Caras amigas e amigos,
Passada uma semana sobre a abertura da Fugas Lusas – não desesperem ou fiquem ofendidos por não terem sido convidados para a inauguração, é que ainda não se realizou – é (já?) tempo para um primeiro balanço. Para já impunha-se a abertura em tempo de Natal, visando a indispensável visibilidade aos últimos compradores de presentes. Agora somos obrigados a encerrar uns dias no início do Ano Novo, para acabamentos no Espaço, frustrando alguns clientes que já se tornaram fiéis ao nosso espaço.

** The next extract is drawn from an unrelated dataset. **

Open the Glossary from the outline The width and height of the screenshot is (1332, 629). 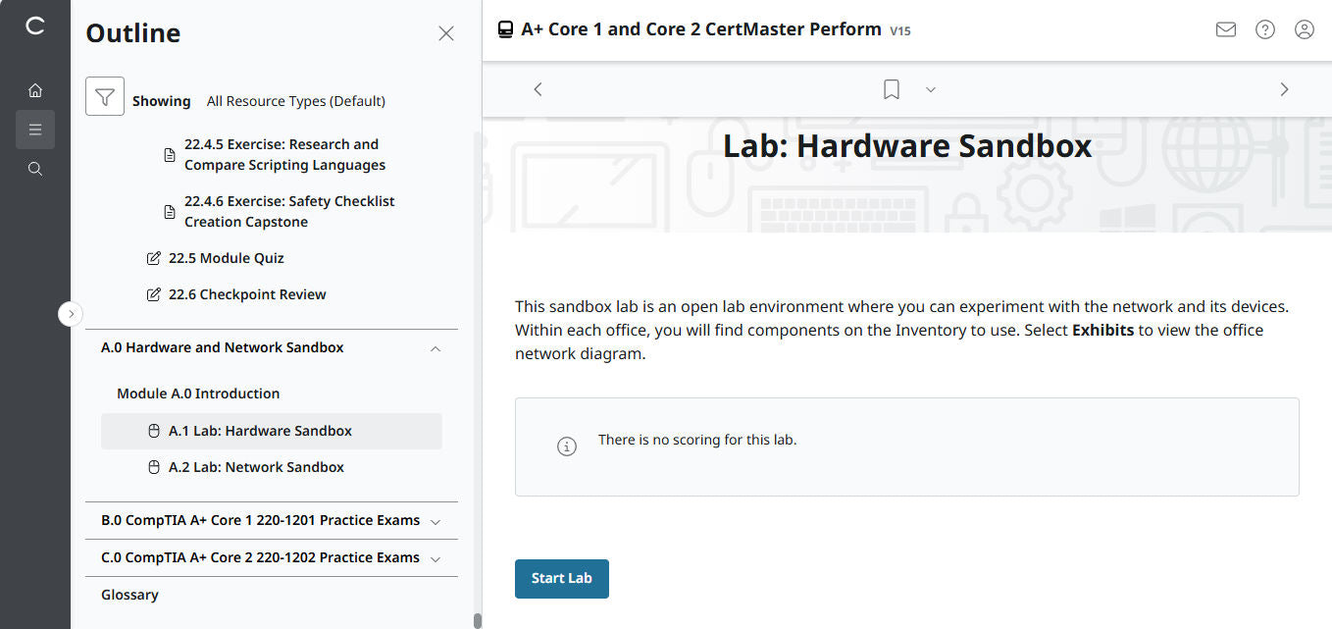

Para já podemos dizer que toda a agente tem reagido muito bem ao lay-out do espaço e, genericamente, à oferta deprodutos e serviços, se bem que o escasso fundo de maneio não permita ainda ter toda a gama de artigos desejada.
A procura tem sido muito diversificada, desde as cristãs que vêm tomar chá depois da missa verpertina, os reformados que vêm pesticar e beber copos de três, os freaks, seduzidos pelo artesanato urbano, os vizinhos a desejarem as boas vindas e bons negócios, as tias, atraídas pelos artigos de marroquinaria, os intelectuais que vêm discutir a actualidade, filosofia, arte, oa alunos e ex-alunos ansiosos pela inversão de papéis (em que o professor veste o avental e acata ordens) …
Consensual tem sido a opinião de que a baixa, e em particular o Largo da Ribeira Velha, já mereciam um espaço diferente, inovador, que contribua para a modernização e perenidade do comércio tradicional.
E isto é o início, com o impagável apoio da Bev estamos a traçar a estratégia para gerar uma comunidade em torno do projecto, resistindo a que se transforme apenas em mais uma loja ou café.
A todos os que já nos visitaram e apoiam o nosso muito obrigado! Para os restantes: o convite permanece válido.